■ EXERCISE MATERIALS:
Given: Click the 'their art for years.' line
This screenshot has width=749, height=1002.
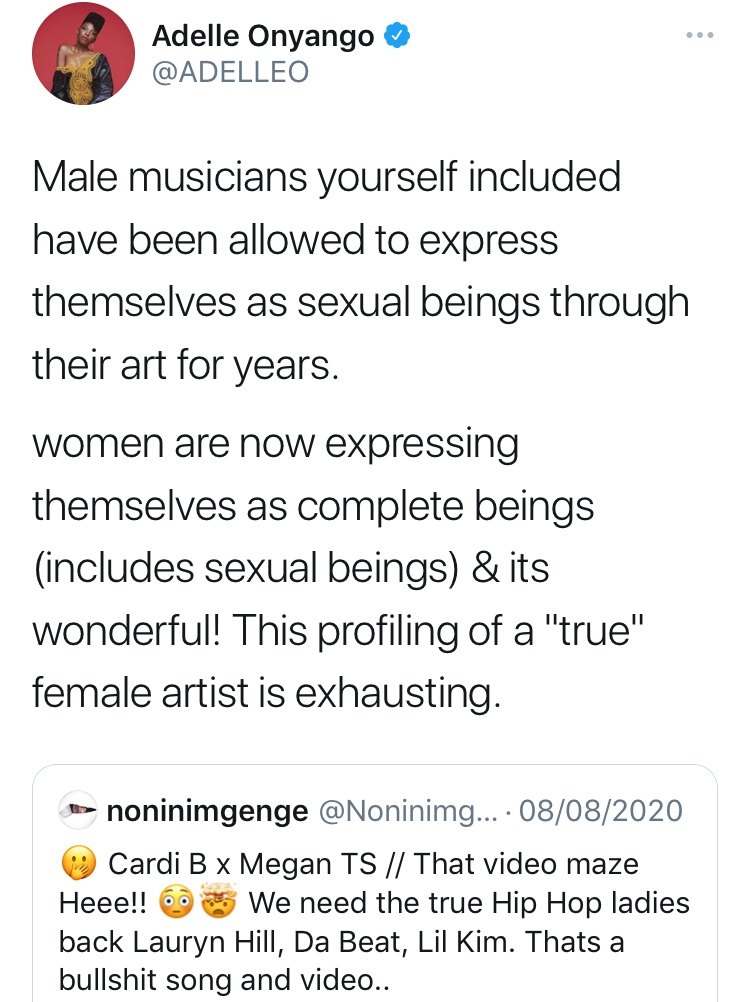Looking at the screenshot, I should coord(186,364).
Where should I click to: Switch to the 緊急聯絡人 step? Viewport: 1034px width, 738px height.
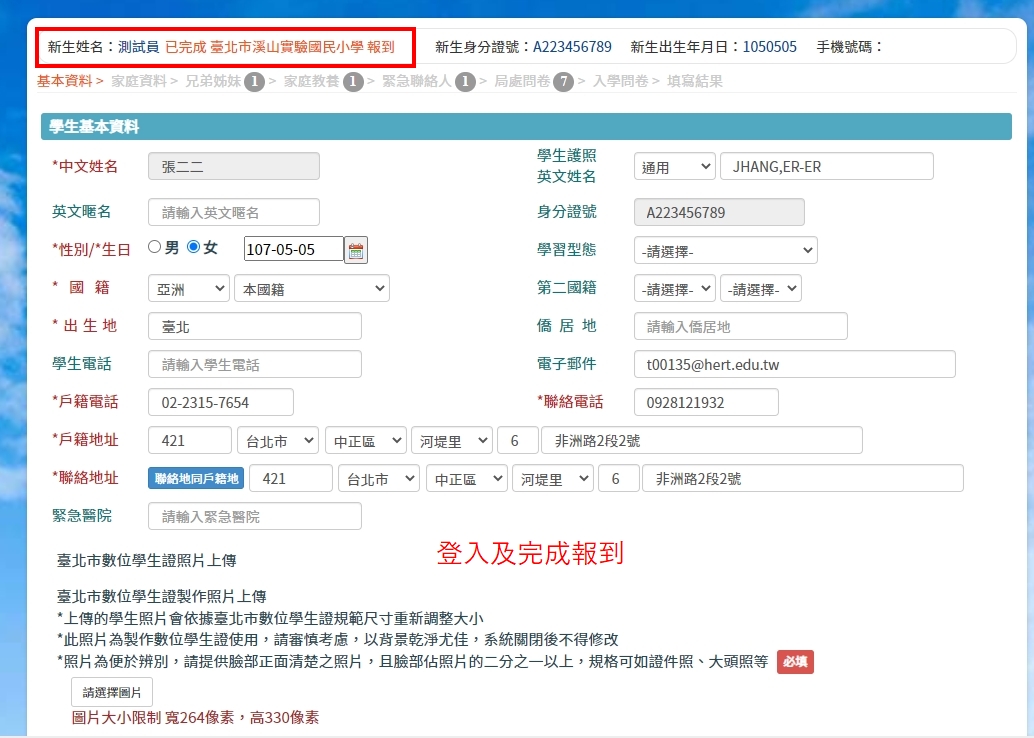click(417, 82)
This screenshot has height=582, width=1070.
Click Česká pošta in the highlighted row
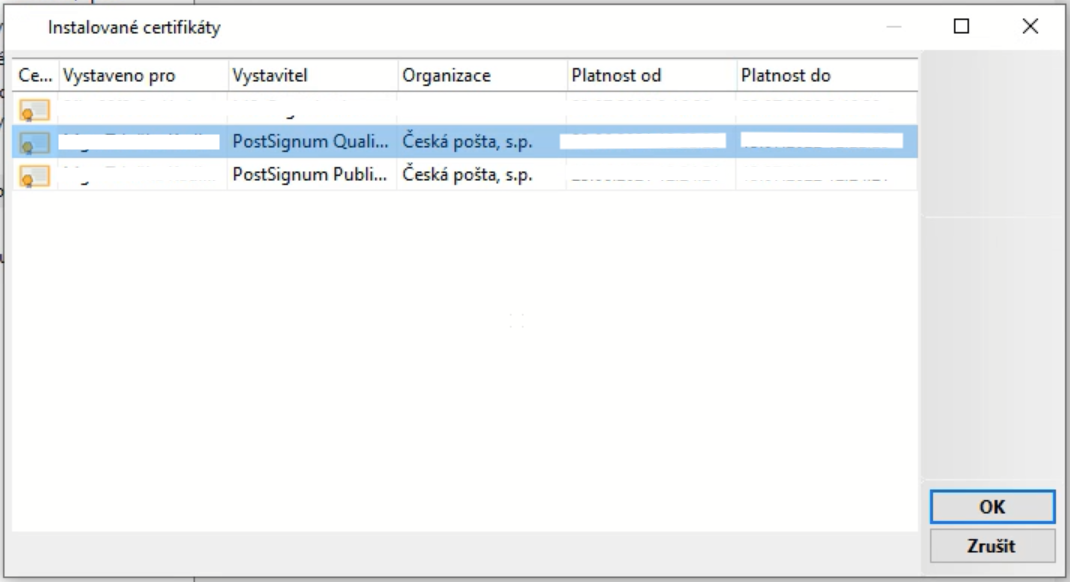coord(467,142)
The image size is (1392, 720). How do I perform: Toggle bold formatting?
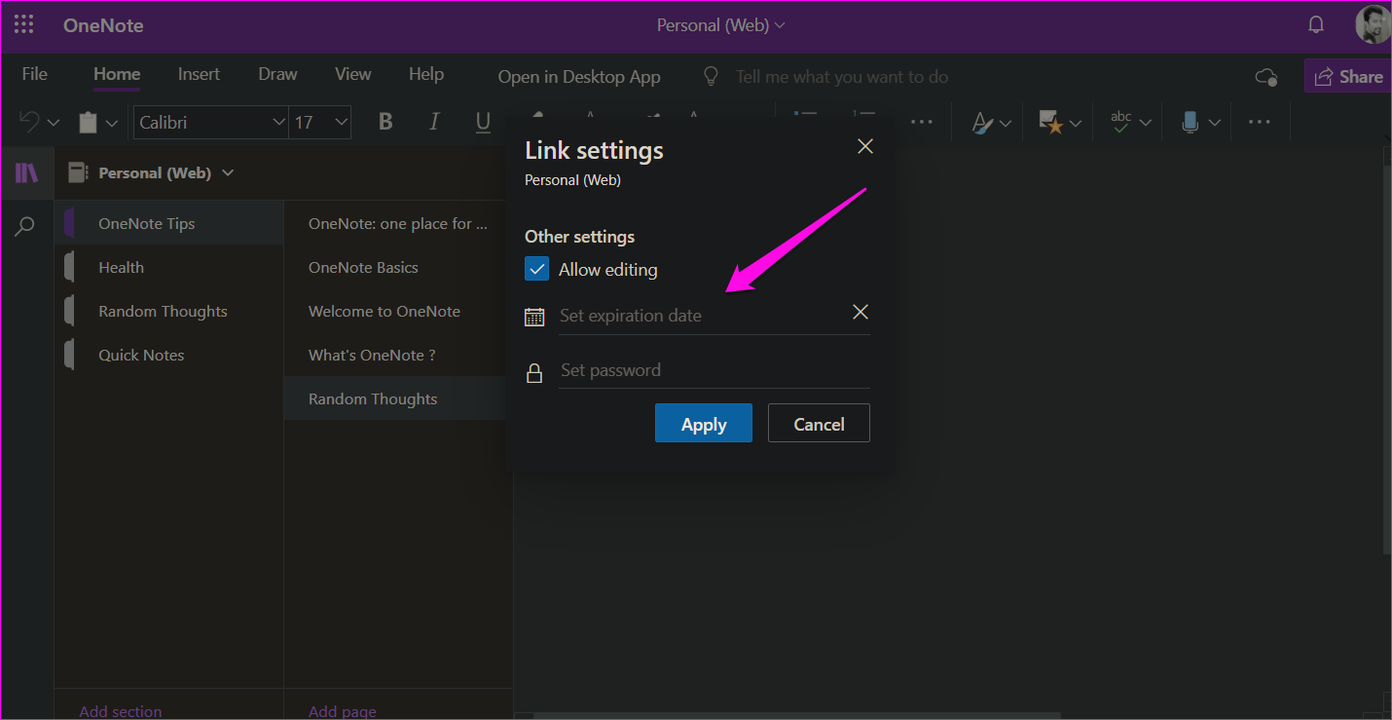[385, 121]
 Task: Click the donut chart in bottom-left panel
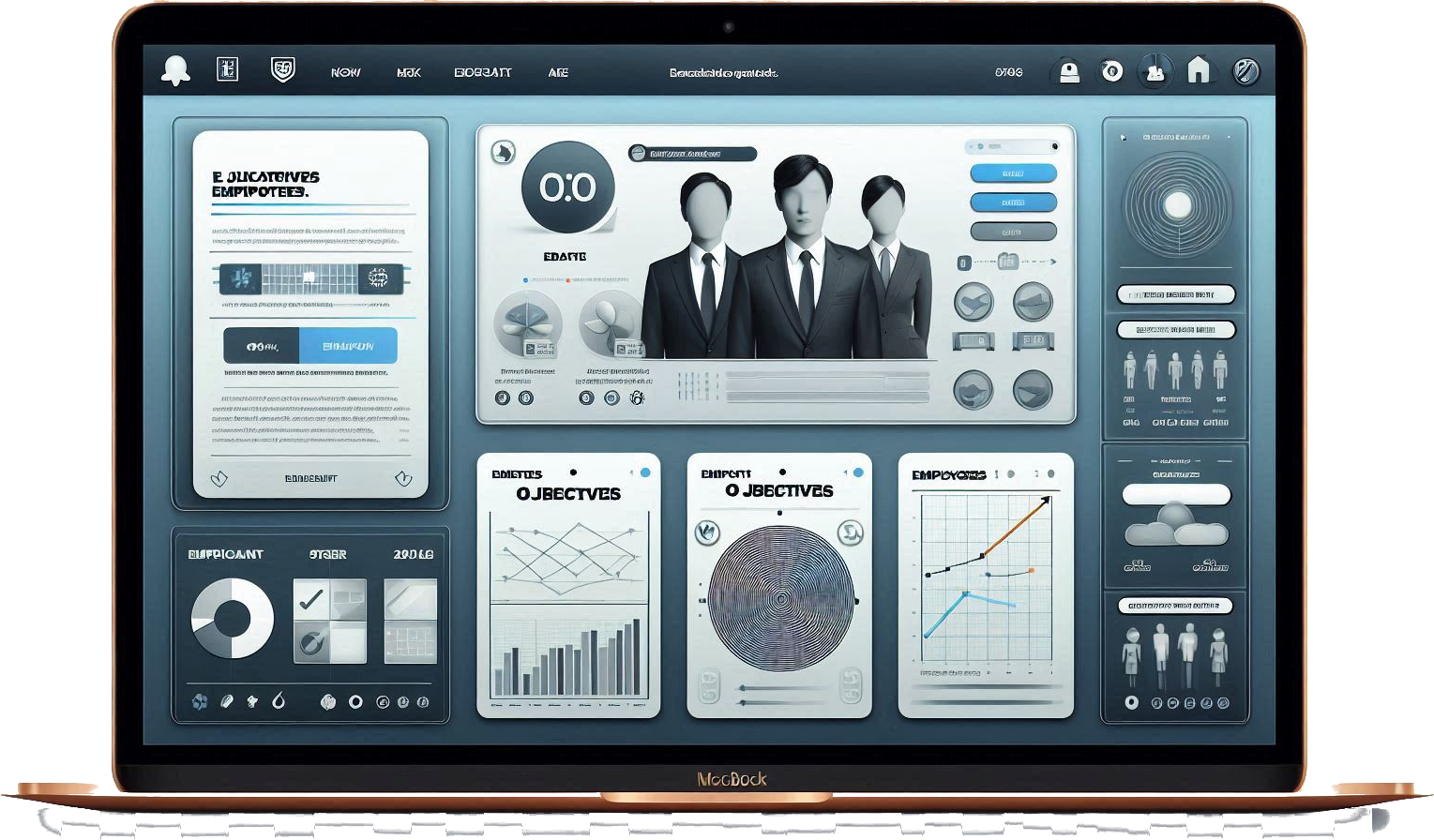[232, 618]

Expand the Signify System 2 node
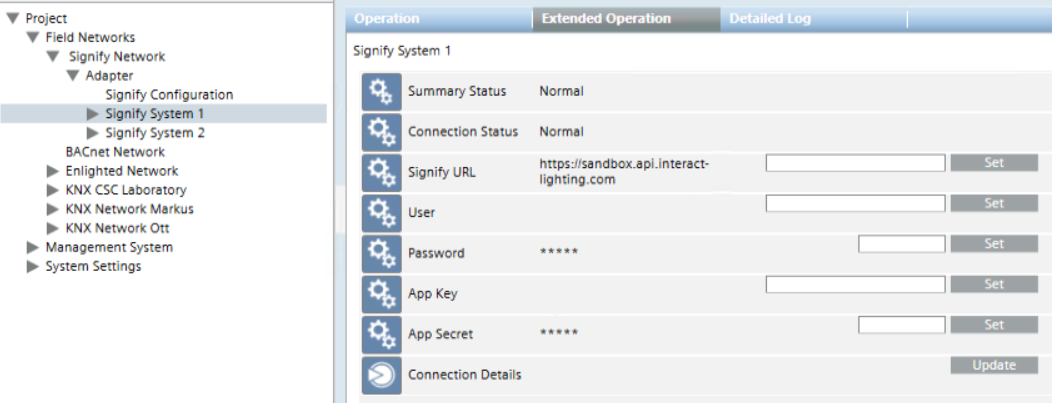pyautogui.click(x=93, y=133)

■ AIM OF THE TASK:
Set the records down again exactly, and omit any picture in them.

■ OUTPUT:
Given: Click the 'their art for years.' line
This screenshot has width=749, height=1002.
Looking at the screenshot, I should coord(186,364).
Where should I click to: Switch to the 緊急聯絡人 step? Viewport: 1034px width, 738px height.
click(417, 82)
This screenshot has height=582, width=1070.
Click Česká pošta in the highlighted row
coord(467,142)
The image size is (1392, 720). How do I perform: Toggle bold formatting?
[385, 121]
 Task: Click the donut chart in bottom-left panel
[232, 618]

Expand the Signify System 2 node
pyautogui.click(x=93, y=133)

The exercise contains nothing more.